##### Extracted information

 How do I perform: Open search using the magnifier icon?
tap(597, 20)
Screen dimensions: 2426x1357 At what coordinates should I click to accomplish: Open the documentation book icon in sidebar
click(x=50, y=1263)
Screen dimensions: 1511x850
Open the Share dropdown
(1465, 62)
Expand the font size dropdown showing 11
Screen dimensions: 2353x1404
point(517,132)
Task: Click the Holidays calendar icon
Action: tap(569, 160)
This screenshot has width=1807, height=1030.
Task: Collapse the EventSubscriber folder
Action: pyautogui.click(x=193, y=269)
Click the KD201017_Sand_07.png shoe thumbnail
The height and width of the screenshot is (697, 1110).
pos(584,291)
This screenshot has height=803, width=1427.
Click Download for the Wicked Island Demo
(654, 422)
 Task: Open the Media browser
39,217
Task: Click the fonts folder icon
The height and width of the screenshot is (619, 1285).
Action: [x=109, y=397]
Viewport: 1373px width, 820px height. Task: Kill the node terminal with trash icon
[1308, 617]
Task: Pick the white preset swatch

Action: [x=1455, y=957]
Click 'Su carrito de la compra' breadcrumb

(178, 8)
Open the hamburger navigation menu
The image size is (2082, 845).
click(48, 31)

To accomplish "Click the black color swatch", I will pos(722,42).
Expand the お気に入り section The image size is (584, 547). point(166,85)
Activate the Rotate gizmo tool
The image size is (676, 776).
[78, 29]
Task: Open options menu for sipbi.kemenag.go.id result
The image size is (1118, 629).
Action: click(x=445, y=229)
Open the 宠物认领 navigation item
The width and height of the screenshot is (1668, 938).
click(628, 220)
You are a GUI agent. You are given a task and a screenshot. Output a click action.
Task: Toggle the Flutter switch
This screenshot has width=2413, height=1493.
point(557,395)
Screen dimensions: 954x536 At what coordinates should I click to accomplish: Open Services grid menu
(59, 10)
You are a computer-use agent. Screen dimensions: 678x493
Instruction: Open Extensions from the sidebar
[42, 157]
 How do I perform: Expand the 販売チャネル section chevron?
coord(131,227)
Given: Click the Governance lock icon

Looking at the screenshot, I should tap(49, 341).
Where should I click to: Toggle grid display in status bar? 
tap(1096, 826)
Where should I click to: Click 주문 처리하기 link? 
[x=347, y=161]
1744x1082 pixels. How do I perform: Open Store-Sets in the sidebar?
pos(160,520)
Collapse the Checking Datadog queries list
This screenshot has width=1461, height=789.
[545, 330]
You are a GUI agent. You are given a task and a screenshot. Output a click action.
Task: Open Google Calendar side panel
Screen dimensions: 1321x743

##########

• **Problem**:
Up to and including the line with "Task: Open options", print every line of the records from the start.

• **Answer box**:
 How do I perform: Open search using the magnifier icon?
tap(597, 20)
Screen dimensions: 2426x1357 At what coordinates should I click to accomplish: Open the documentation book icon in sidebar
click(x=50, y=1263)
Screen dimensions: 1511x850
Open the Share dropdown
(1465, 62)
Expand the font size dropdown showing 11
Screen dimensions: 2353x1404
point(517,132)
Task: Click the Holidays calendar icon
Action: tap(569, 160)
This screenshot has width=1807, height=1030.
Task: Collapse the EventSubscriber folder
Action: pyautogui.click(x=193, y=269)
Click the KD201017_Sand_07.png shoe thumbnail
The height and width of the screenshot is (697, 1110).
pos(584,291)
This screenshot has height=803, width=1427.
Click Download for the Wicked Island Demo
(654, 422)
 Task: Open the Media browser
39,217
Task: Click the fonts folder icon
The height and width of the screenshot is (619, 1285).
Action: [x=109, y=397]
Viewport: 1373px width, 820px height. Task: Kill the node terminal with trash icon
[1308, 617]
Task: Pick the white preset swatch

Action: [x=1455, y=957]
Click 'Su carrito de la compra' breadcrumb

(178, 8)
Open the hamburger navigation menu
The image size is (2082, 845).
click(48, 31)

To accomplish "Click the black color swatch", I will pos(722,42).
Expand the お気に入り section The image size is (584, 547). point(166,85)
Activate the Rotate gizmo tool
The image size is (676, 776).
[78, 29]
Task: Open options menu for sipbi.kemenag.go.id result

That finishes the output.